Supreme Court of Utah.

September 27, 1960.

Udell R. Jensen, Nephi, Howard & Lewis, Provo, for appellants.

James P. McCune, Nephi, Robert J. Sumsion, Springville, for respondents.


Action to recover unpaid rents and money due on an open account. The trial judge awarded judgment against the corporate defendant, Bailey-McCune Company, but dismissed plaintiffs' action against the individual defendants. From this latter ruling the plaintiffs appeal.

The Bailey-McCune Company, hereinafter referred to as the corporation, was duly incorporated in the State of Utah on March 29, 1947. The incorporators were W. Lee Bailey, Gayle J. Bailey, H.W. McCune, Grace J. McCune and James P. McCune, the first two being the individual defendants in this action.

From the record it appears that the corporation commenced business by acquiring, in exchange for its stock, certain assets owned by the Baimac Company, a partnership comprised of all the incorporators with the exception of James P. McCune. Initially, all of the corporation's 4,000 shares of stock were issued to the partnership. Subsequently, the partnership transferred this stock, 2,000 shares to W. Lee Bailey and Gayle J. Bailey and 2,000 shares to H.W. McCune and Grace J. McCune.

The individual defendants became the only owners of capital stock in the corporation on August 31, 1948, when the stock issued to the McCunes was purchased and retired.

On May 23, 1951, the plaintiffs, by written instrument, leased certain real property to the corporation and at approximately the same time sold to the corporation certain items of merchandise on credit. Prior to June 1, 1954, the expiration date of the written lease, the plaintiffs and the corporation orally agreed to a month to month lease at a reduced rental.

The corporation failed financially and the plaintiffs, contending that the corporate structure is a sham, seek to hold the two stockholders personally liable for the unpaid rent and merchandise. They argue that the corporation was under-capitalized and are critical of some of its financial transactions.

The mere relation of being a stockholder in a debtor corporation does not under the law make a stockholder liable for the debts and obligations of the corporation.[1] A corporation is a statutory entity which is regarded as having an existence and personality distinct from that of its stockholders even though the stock is owned by a single individual.[2]

Under some circumstances the corporate entity may be disregarded in the interest of justice in such cases as fraud, contravention of law or contract, or public wrong.[3] However, great caution should be exercised by the courts in disregarding the entity.

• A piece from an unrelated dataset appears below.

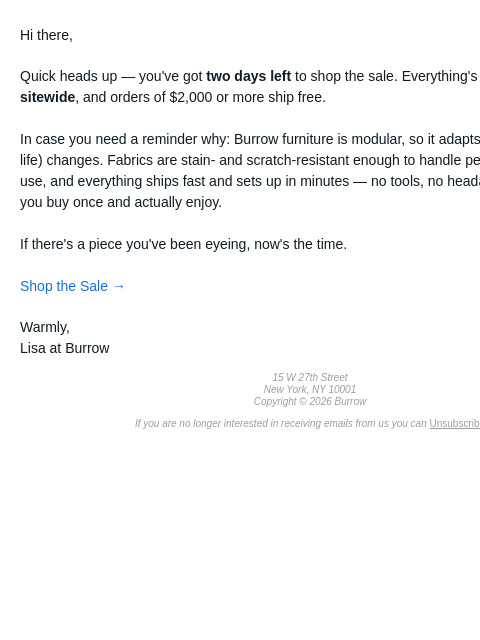The height and width of the screenshot is (640, 480).
Task: Click the 'Warmly,' sign-off line
Action: coord(45,327)
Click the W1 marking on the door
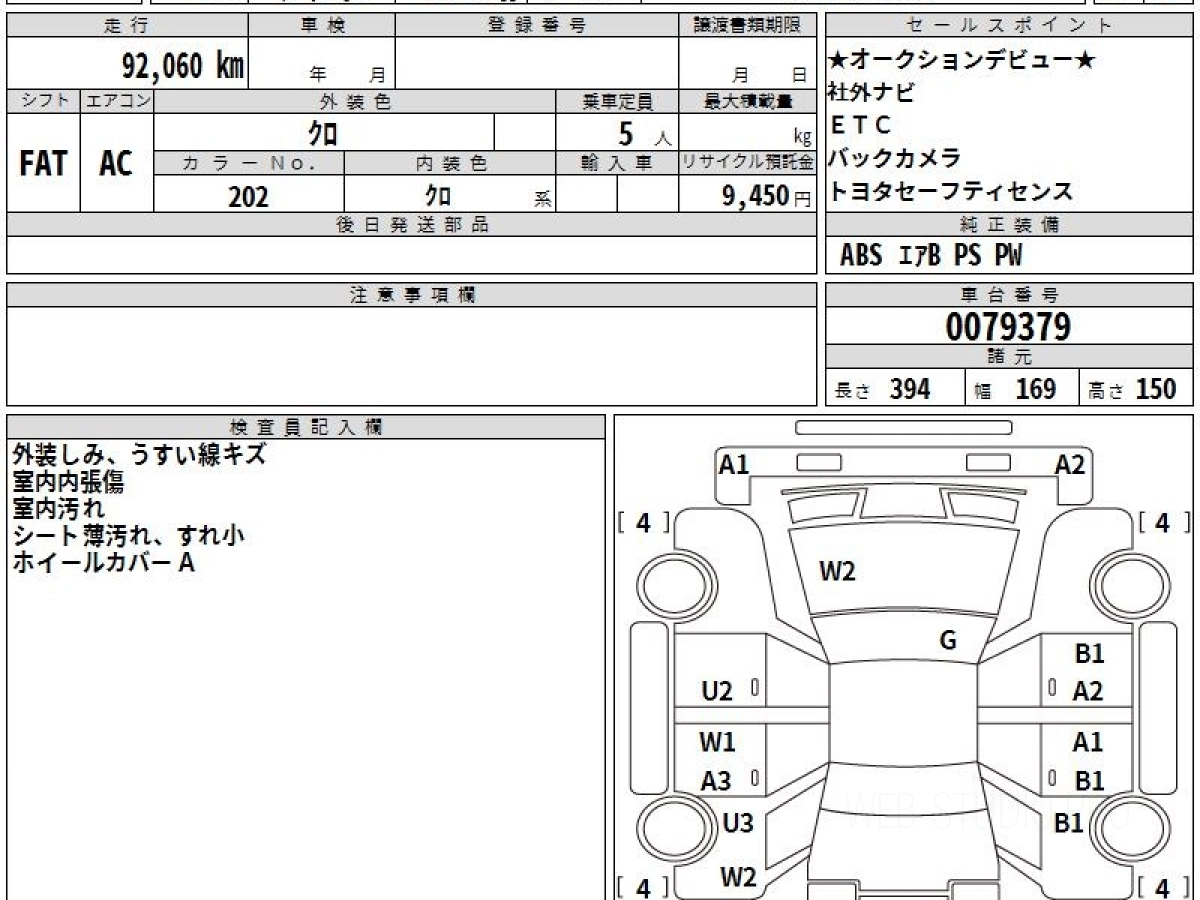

Moreover, the conditions under which the corporate entity may be disregarded or the corporation be regarded as the alter ego of the stockholders vary according to the circumstances in each case inasmuch as the doctrine is essentially an equitable one and for that reason is particularly within the province of the trial court.[4]

The lower court found that the corporation was not a sham or the alter ego of the Baileys and refused to disregard the corporate entity. These findings of the trial court should not be overturned unless the evidence clearly preponderates against them. We have carefully examined the record and find no reason to reverse the trial court's determination.

Affirmed. Costs to respondents.



[1] Tintic Indian Chief Min. & Mill. Co. v. Clyde, 79 Utah 337, 10 P.2d 932.

[2] Surgical Supply Center v. Industrial Commission, 118 Utah 632, 223 P.2d 593.

[3] 1 Fletcher, Cyc.Corp. ยง 41.

[4] Stark v. Coker, 20 Cal. 2d 839, 129 P.2d 390.